START Document section
Feb. 25 (Bloomberg) -- The top Republican tax writer in Congress will lean on the financial industry with his planned revamp of the U.S. code, changing the treatment of carried interest and imposing a levy on the assets of banks and insurers.
Representative Dave Camp, chairman of the House Ways and Means Committee, is to unveil the proposed tax code changes tomorrow that also include revisions affecting corporate jets. He offered a preview tonight using rhetoric that in part echoes President Barack Obama’s own calls to change tax laws.
“We can clean up provisions like ‘carried interest’ that allow certain private-equity firms to get the investment-income tax rate on what anyone else would call normal wage income,” Camp wrote in an opinion article posted tonight on The Wall Street Journal’s website.
The carried-interest proposal comes on top of a Camp plan to impose a tax on the assets of the largest U.S. banks and insurers. Even though his plan faces long odds in Congress this year, the proposal will become a benchmark for tax policy.
Under current law, carried interest, or the profits share received by private equity managers, gets treated as capital gains, with a top basic rate of 20 percent as opposed to the ordinary income rate of 39.6 percent.
Obama and other Democrats have been trying since 2007 to change that law with little success. Camp is wrapping a change to carried interest inside a reconstruction of the tax code that would lower tax rates and broaden the tax base.
Steve Judge, president and chief executive officer of the Private Equity Growth Capital Council, an industry trade group, said Camp’s proposal was “disappointing.”
“Key policy makers from both parties have already made clear that the discussion around this draft proposal will be brief,” Judge said in a statement tonight. “Nevertheless, Chairman Camp’s proposal penalizes long-term capital investment, which he and other members of the House Ways and Means Committee have purported to support.”
Camp also previewed several other elements of the plan. Corporate jets wouldn’t get faster write-offs, also mirroring Obama’s proposal. Some owners of small businesses such as law firms wouldn’t be able to escape payroll taxes on some of their income. And taxpayers who contribute more than $8,750 to retirement accounts would be pushed into Roth-style plans, which generate up-front revenue for the government.
END Document section
START Source data
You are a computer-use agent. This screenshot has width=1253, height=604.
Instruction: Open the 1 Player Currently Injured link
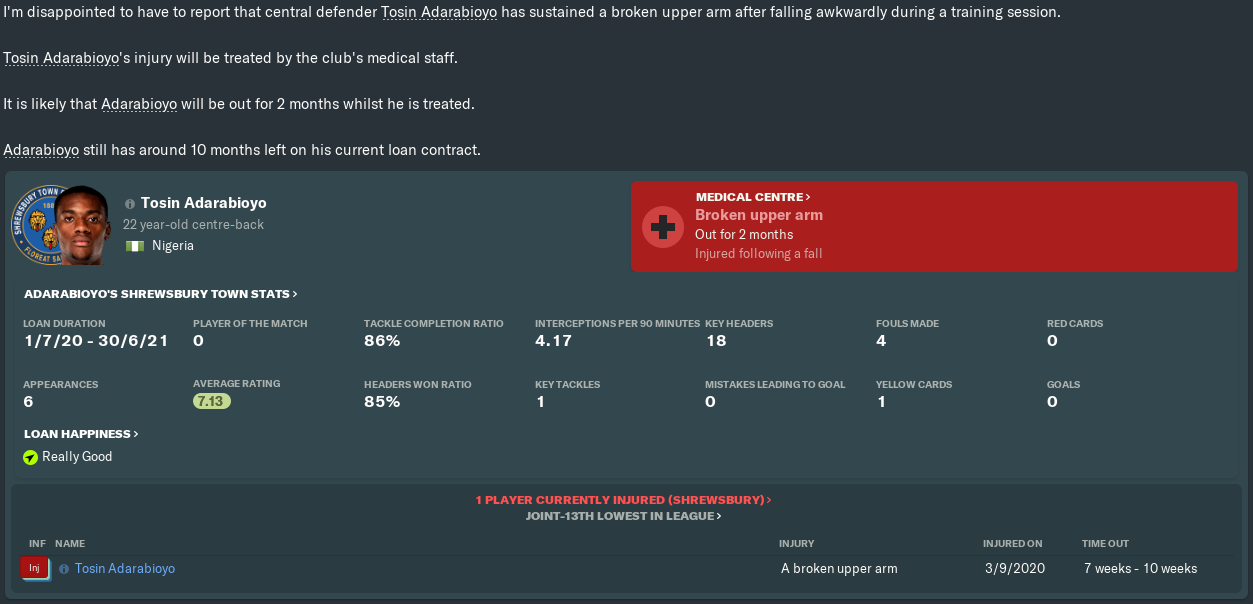pyautogui.click(x=623, y=500)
END Source data
→ Exercise requirements:
- 1) In the article on Camp's tax plan, what top basic rate does carried interest get under current law?
- 2) Name every person the article on Camp's tax plan mentions by name.
- 3) Reproduce the article on Camp's tax plan from "The carried-interest proposal" to "for tax policy.".

→ Set of answers:
- 1) 20 percent, the top basic capital gains rate.

- 2) Dave Camp, Barack Obama, Steve Judge

- 3)
The carried-interest proposal comes on top of a Camp plan to impose a tax on the assets of the largest U.S. banks and insurers. Even though his plan faces long odds in Congress this year, the proposal will become a benchmark for tax policy.